A subtle feature of this book is the way in which the bishop adroitly covers himself on occasion by professing merely to be “raising the question” and “thinking aloud.” But by many whose faith is shaky or whose intellectual grasp is limited, this technique may be dimly comprehended as doubts uttered with all the weight of the episcopal office behind them. To such criticism Dr. Robinson points to the prophetic as an integral and neglected aspect of his ministerial office. This simply will not do. As the Church Times puts it: “Since when was ‘talking aloud’ equated with prophecy? There is not much of ‘Thus saith the Lord’ about Honest to God.” A bewildered English factory worker said, “What I get in the canteen is that they always said there isn’t a personal God, and now one of the bishops has said so too.” The principal of one Anglican theological college reported that two of his students had lost their faith as a result of reading the book.
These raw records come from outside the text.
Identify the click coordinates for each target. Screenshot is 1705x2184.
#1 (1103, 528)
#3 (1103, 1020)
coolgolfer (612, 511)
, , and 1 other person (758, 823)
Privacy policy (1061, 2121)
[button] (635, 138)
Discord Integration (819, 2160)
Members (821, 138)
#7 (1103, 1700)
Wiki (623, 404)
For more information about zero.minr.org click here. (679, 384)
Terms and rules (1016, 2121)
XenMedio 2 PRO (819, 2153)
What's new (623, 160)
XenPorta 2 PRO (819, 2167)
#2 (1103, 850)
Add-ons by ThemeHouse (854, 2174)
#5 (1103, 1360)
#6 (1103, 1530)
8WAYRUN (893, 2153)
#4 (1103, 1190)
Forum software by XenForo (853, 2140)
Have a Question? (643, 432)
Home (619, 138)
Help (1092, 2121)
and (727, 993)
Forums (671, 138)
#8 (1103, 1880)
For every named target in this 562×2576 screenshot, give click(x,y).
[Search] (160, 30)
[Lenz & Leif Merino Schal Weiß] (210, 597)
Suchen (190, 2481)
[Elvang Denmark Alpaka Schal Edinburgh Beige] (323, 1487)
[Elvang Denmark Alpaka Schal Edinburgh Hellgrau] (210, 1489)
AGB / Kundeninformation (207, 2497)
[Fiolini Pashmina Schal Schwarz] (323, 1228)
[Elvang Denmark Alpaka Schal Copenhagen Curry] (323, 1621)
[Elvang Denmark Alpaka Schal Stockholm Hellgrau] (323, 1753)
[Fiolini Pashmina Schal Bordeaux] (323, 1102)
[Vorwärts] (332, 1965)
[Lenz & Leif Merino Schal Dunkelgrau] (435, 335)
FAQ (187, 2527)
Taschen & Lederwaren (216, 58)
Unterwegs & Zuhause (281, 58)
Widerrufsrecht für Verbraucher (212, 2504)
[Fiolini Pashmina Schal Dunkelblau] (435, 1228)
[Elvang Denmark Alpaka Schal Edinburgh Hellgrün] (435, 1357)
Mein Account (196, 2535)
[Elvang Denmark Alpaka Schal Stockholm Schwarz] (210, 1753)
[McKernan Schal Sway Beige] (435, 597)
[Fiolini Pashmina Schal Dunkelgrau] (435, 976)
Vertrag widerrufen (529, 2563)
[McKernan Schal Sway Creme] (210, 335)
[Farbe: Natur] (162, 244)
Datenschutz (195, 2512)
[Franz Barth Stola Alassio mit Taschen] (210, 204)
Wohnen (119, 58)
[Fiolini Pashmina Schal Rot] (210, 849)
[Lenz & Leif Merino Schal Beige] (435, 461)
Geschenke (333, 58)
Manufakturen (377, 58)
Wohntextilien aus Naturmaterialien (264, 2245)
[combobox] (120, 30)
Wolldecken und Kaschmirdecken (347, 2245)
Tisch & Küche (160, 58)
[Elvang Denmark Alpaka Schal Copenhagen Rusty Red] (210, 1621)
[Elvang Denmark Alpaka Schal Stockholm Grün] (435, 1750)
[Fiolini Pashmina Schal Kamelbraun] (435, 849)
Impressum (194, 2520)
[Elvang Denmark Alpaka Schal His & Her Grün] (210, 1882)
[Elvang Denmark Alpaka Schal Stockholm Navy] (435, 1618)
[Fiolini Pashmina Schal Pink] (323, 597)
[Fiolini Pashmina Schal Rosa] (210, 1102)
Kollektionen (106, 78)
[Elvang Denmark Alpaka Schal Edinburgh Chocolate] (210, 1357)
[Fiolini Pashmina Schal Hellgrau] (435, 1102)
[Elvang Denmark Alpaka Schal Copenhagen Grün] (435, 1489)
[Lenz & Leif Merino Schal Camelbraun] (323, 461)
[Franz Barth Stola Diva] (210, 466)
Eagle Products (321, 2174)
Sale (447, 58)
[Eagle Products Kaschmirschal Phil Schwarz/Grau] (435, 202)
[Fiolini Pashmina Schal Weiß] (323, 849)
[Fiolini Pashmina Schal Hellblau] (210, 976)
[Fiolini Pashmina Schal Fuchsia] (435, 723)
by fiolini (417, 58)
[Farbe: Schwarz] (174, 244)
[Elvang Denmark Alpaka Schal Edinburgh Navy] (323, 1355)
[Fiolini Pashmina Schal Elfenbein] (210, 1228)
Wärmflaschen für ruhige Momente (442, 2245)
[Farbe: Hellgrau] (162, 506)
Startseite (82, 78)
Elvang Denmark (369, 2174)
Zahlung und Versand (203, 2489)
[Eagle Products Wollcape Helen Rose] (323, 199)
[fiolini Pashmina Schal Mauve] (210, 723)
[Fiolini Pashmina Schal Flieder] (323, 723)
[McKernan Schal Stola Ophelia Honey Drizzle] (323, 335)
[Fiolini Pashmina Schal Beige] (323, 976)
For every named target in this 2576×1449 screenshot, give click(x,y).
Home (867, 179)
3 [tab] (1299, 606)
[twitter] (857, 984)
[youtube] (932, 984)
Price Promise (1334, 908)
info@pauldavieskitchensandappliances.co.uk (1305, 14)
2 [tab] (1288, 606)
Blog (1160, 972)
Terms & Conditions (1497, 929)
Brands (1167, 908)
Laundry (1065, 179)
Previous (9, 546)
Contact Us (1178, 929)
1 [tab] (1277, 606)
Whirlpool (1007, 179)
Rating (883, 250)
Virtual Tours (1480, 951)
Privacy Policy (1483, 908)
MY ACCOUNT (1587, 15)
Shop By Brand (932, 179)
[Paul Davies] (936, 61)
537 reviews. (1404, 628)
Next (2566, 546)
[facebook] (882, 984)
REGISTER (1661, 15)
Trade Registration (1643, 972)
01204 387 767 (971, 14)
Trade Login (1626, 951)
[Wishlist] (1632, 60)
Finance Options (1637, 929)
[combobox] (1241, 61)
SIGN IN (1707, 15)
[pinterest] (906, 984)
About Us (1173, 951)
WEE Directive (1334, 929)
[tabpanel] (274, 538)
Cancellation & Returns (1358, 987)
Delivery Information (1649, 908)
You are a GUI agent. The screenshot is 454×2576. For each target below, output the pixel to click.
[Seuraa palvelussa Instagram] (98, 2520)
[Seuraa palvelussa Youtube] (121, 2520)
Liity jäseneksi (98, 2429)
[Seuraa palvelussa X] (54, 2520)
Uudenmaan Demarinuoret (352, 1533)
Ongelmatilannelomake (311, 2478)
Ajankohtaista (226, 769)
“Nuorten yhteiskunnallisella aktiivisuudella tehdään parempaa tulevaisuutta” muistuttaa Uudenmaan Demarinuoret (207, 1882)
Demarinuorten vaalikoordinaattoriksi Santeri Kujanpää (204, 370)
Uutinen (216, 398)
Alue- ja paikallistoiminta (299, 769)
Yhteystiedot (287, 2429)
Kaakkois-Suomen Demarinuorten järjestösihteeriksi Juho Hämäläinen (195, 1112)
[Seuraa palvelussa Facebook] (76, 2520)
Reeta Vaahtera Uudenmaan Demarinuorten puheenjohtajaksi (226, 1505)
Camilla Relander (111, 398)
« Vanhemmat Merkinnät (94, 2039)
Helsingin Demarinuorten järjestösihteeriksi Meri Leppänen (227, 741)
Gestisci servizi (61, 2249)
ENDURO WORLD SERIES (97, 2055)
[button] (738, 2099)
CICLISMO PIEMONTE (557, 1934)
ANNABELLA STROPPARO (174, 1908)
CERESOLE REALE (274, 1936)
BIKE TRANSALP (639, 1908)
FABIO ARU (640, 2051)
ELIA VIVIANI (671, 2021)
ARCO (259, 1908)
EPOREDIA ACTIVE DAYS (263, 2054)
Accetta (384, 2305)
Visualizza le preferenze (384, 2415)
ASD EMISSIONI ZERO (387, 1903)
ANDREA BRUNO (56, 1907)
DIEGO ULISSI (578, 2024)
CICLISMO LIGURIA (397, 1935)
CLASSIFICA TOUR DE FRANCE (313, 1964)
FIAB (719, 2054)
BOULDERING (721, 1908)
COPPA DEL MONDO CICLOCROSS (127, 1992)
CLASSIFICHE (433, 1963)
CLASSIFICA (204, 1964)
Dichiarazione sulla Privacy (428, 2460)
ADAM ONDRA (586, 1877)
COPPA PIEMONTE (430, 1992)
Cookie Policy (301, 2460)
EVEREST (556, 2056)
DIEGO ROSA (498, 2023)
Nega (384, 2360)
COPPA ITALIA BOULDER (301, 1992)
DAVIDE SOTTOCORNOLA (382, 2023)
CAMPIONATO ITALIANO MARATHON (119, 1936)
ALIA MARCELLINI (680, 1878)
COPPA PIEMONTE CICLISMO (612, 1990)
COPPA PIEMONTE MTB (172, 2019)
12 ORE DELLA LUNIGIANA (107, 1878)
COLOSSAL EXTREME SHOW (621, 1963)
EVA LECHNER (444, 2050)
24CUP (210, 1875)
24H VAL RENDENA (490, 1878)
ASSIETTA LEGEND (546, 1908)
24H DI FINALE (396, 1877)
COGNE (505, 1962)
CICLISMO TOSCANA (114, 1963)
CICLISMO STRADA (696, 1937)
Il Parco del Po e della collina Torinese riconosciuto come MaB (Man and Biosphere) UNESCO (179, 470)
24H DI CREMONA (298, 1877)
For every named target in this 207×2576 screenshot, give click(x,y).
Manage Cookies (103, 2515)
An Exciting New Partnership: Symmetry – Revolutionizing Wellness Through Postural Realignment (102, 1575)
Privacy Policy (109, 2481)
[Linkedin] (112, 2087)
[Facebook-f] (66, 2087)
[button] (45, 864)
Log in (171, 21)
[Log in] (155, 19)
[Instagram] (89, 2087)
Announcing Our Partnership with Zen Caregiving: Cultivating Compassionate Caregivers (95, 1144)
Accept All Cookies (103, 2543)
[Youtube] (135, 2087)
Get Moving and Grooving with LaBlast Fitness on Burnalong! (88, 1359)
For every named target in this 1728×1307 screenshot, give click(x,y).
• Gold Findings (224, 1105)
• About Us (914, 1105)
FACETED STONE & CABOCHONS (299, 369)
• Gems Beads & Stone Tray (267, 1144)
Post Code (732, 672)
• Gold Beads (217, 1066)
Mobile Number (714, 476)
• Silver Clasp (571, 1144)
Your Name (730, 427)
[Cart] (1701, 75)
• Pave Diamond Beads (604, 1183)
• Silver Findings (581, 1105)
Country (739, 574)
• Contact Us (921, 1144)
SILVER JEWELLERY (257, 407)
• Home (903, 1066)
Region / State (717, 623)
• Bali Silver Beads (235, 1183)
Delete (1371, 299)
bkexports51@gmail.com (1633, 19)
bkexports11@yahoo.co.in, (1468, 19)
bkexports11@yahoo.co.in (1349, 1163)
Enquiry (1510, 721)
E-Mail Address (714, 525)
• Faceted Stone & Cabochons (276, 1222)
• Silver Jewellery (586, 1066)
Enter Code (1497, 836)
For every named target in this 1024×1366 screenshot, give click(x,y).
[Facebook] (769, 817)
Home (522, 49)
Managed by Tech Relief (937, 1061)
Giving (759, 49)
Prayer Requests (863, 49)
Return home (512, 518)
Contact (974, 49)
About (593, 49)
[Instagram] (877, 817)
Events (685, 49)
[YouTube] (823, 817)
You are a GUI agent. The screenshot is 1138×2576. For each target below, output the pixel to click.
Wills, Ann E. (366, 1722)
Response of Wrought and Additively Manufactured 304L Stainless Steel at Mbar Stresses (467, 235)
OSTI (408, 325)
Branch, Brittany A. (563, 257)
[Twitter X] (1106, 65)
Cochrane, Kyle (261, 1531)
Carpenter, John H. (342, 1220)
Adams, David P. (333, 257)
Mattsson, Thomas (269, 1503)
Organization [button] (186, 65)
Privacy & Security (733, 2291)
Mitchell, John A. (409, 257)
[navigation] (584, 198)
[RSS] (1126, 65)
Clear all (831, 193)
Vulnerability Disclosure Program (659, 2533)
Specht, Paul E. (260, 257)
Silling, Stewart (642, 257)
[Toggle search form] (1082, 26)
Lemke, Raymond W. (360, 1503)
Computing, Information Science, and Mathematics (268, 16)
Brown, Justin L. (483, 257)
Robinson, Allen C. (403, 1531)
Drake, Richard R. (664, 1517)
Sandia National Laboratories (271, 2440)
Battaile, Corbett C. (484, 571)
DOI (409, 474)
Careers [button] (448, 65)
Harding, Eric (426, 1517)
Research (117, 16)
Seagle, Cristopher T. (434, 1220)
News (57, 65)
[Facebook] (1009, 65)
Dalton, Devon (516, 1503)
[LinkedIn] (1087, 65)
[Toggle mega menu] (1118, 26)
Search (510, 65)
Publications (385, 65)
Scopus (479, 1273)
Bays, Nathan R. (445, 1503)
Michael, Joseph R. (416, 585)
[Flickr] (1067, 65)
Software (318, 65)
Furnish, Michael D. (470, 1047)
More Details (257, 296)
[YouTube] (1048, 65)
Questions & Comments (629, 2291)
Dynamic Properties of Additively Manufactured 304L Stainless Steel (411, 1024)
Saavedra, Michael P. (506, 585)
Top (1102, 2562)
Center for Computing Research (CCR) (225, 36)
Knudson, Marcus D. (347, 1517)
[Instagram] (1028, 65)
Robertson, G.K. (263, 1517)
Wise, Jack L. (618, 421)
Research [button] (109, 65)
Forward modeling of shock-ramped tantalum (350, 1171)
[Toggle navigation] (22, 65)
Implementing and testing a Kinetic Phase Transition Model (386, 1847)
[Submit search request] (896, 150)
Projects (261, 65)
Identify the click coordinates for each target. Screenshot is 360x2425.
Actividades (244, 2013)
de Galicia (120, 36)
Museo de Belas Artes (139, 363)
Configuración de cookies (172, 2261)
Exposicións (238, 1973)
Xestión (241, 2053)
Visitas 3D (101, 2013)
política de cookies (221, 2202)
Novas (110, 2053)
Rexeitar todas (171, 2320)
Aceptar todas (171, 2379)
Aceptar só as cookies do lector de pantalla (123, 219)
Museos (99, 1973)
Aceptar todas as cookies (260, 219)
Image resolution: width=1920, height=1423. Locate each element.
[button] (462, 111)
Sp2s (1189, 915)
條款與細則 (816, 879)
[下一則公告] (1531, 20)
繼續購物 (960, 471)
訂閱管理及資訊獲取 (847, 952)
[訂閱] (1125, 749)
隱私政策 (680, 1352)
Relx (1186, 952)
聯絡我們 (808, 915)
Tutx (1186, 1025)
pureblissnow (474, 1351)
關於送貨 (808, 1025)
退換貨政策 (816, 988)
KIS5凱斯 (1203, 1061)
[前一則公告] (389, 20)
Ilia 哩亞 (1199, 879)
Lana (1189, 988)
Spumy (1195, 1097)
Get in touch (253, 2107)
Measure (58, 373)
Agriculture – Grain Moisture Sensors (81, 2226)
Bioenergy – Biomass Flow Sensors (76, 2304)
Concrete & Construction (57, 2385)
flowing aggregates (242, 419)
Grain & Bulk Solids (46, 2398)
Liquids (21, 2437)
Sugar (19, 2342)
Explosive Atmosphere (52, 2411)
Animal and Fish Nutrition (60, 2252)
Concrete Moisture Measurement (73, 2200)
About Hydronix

Peter Howard, Frank Buchman’s successor, in his New Year message to the European Assembly for Moral Re-Armament, appealed to people to “call the bluff of beatnik bishops and intellectual confidence tricksters who use their brains to destroy the conscience of our community.”

Even secular writers have after the manner of their kind expressed disapproval. Noted columnist Michael Frayn of The Observer, taking his cue from an article by Robinson in that paper, found in the book a clarion call to join the Our-Image-of-God-Must-Go Movement, but ventured a complaint: “There’s nothing in this new scheme, so far as I can see, about the Wonderful Free Gift Offer that life subscribers got under the old system.” And that is as good a commentary as any. Alasdair MacIntyre, no friend of Christianity, ran true to form when he concluded a scathing review in Encounter thus: “The creed of the English is that there is no God and that it is wise to pray to him from time to time.”

The SCM Press, London, and the Westminster Press, Philadelphia, have now published some reactions to Robinson’s book under the title The Honest to God Debate. It costs a fraction more, but is twice as long as the original work. More than 100,000 had been ordered before it was ready. The book is edited by the British publisher, David L. Edwards, who writes also the opening chapter on “A New Stirring in English Christianity.” Dr. Robinson himself has contributed in unrepentant vein an essay unhelpfully entitled “The Debate Continues,” and among other articles a place has mysteriously been found for part of John Macquarrie’s inaugural lecture, “How Is Theology Possible?,” at Union Theological Seminary, New York.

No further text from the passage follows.